WARNING- This trail's title is inaccurate. If you're seeking MN's high point, this is NOT it. Refer to other comments for guidance to true high point.

I've been there a few times, it's amazing if you're looking for solitude and very few amenities. It's vast and gorgeous wilderness. Where to start... seek an outfitter to help plan your first trip/ route.

This is an excellent trail for all skill levels. Good ankle support is necessary! The spring involves ice and mud on the trail for much of the way. Summer and fall dry out in many areas, but several wet spots remain. In the winter you can ski or snowshoe on the trail. Dogs are welcome with a leash, but make sure to bring bags to pick up dog poop or at least scrape it up and throw it 100 feet into the woods away from water sources! Near the top there is a lookout spot with excellent views; another 500 feet and you are at another lookout near the summit. The actual summit is back in the woods about 200 feet.

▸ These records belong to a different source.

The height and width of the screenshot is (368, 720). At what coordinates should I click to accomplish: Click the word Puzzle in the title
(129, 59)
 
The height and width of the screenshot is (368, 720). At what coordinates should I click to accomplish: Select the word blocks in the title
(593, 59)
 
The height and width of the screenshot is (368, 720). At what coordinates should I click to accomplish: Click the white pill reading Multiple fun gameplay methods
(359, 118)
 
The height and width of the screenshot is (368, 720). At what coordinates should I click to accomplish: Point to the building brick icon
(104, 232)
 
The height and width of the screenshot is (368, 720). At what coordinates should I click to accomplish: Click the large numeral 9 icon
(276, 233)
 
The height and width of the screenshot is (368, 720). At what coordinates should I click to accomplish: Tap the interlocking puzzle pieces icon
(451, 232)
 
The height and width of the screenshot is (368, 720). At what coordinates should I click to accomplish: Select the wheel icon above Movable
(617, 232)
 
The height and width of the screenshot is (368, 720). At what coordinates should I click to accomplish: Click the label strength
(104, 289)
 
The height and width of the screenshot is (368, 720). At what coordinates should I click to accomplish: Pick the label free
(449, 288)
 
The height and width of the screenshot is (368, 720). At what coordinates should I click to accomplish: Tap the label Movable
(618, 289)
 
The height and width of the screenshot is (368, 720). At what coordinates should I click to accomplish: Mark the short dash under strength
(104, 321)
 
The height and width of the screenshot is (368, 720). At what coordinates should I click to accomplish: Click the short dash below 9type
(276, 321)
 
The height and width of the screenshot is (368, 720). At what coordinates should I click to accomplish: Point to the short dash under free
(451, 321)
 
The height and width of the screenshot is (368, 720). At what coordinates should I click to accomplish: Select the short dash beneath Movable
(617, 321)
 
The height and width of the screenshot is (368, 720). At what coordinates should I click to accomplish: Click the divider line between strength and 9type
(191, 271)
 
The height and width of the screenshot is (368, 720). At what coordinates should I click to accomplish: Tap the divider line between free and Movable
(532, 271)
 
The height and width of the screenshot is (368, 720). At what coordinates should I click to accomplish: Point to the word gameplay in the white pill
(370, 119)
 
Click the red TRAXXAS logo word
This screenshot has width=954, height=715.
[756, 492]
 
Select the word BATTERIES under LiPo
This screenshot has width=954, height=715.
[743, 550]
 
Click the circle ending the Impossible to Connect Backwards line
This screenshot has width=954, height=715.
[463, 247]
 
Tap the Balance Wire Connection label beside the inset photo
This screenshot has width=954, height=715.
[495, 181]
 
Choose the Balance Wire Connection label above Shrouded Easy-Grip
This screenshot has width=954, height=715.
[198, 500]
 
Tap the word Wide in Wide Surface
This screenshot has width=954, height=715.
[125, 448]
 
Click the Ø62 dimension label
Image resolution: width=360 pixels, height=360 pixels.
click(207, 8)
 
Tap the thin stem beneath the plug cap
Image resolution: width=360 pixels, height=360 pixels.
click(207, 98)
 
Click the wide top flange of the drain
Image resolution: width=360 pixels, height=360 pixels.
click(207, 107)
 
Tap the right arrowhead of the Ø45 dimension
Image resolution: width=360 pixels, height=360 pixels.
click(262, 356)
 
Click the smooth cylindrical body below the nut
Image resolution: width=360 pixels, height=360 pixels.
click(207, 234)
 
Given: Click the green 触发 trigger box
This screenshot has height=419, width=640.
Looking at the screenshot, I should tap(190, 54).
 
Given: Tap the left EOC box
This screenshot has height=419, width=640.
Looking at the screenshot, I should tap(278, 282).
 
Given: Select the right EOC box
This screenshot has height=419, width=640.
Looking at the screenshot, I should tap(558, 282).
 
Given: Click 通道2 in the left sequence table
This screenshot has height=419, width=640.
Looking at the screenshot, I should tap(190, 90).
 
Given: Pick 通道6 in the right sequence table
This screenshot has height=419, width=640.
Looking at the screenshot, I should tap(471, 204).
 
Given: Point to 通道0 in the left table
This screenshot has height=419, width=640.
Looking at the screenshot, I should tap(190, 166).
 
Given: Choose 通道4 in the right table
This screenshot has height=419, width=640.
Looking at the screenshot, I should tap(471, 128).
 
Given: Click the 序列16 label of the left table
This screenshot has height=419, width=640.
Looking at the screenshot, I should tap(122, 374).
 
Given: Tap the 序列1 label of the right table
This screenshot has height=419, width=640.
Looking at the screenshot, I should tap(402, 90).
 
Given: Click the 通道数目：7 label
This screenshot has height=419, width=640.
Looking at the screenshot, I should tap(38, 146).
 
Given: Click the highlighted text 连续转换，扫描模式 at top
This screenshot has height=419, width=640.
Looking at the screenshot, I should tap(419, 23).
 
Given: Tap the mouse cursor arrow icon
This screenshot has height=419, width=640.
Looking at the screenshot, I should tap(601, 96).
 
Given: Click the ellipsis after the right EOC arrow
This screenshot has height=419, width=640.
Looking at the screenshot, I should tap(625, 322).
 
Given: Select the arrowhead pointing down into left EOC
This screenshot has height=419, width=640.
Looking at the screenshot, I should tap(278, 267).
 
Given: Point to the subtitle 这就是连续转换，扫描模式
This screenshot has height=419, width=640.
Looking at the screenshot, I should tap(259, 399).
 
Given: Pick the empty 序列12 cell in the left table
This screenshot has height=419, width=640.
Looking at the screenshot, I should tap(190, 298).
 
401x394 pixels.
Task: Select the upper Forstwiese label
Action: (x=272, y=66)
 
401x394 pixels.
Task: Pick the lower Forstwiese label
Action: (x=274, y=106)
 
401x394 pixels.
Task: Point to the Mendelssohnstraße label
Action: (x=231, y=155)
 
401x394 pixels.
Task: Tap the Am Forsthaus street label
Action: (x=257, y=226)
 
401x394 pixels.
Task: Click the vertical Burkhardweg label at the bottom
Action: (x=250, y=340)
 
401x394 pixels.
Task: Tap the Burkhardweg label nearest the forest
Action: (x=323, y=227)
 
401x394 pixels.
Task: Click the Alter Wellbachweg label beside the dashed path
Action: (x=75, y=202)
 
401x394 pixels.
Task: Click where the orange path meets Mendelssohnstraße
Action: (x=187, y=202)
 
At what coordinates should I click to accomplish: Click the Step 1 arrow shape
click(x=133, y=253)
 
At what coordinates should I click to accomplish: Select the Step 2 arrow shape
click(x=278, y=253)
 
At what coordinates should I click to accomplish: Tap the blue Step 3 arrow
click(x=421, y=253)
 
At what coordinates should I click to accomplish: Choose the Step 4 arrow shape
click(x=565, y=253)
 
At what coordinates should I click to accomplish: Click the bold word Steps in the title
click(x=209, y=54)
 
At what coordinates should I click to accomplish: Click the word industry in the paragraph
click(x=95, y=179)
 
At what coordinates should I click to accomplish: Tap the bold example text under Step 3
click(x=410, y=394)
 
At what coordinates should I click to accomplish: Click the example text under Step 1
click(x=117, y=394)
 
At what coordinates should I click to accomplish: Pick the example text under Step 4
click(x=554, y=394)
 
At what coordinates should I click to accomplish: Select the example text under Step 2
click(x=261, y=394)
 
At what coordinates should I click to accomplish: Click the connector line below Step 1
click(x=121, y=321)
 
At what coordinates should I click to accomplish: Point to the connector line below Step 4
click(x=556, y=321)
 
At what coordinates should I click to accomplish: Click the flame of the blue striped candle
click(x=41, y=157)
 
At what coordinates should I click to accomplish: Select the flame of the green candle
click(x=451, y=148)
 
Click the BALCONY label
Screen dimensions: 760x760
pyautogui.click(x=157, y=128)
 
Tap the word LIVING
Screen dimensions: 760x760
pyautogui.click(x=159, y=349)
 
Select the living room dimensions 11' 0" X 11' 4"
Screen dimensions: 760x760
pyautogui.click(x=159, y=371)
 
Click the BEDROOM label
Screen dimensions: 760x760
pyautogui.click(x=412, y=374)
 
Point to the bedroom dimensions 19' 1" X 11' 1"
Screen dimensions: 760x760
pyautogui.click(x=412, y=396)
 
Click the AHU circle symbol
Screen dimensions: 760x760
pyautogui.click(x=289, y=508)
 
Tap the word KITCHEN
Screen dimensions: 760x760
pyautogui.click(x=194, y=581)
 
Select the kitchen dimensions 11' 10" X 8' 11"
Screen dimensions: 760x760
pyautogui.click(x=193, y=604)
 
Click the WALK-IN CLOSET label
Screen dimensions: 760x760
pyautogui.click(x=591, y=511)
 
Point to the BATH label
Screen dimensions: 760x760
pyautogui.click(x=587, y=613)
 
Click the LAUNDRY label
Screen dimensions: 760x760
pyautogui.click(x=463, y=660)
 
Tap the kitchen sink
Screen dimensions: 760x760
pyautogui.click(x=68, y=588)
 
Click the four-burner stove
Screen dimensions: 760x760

There are some steep areas with lots of rocks, roots, and mud to navigate, but overall this trail is in excellent condition. There are a lot of people on nice days. To avoid the crowd, get to the trailhead early to get to the summit at sunrise. After about 9am you will start to see more people on the trail.

The track available on this page is NOT the Eagle Mountain trail. It is a section of the Superior hiking trail that is by the ski resort of Lutsen.
The Eagle mountain trail is further north and connects to the Brule Lake Trail that starts by, you guessed it Brule Lake. The trail can be wet in areas. There are two campsite along the trail on Whale Lake and the second campsite is the better and can hold up to 9 people. (The max group size in the BWCAW.) As this trail goes to the highest point in Minnesota and is fairly short it is a well traveled trail and see a lot of use as a day hike.

I spent almost two weeks, canoeing, hiking and camping. I met two bears, lots of chipmunks, squirrels, birds and mosquitoes. Oh yes, all the jokes about mosquitoes being the Minnesota state bird are well earned. The wild blueberries were in season when I was there so I had plenty of fresh fruit to go with my dehydrated camping foods.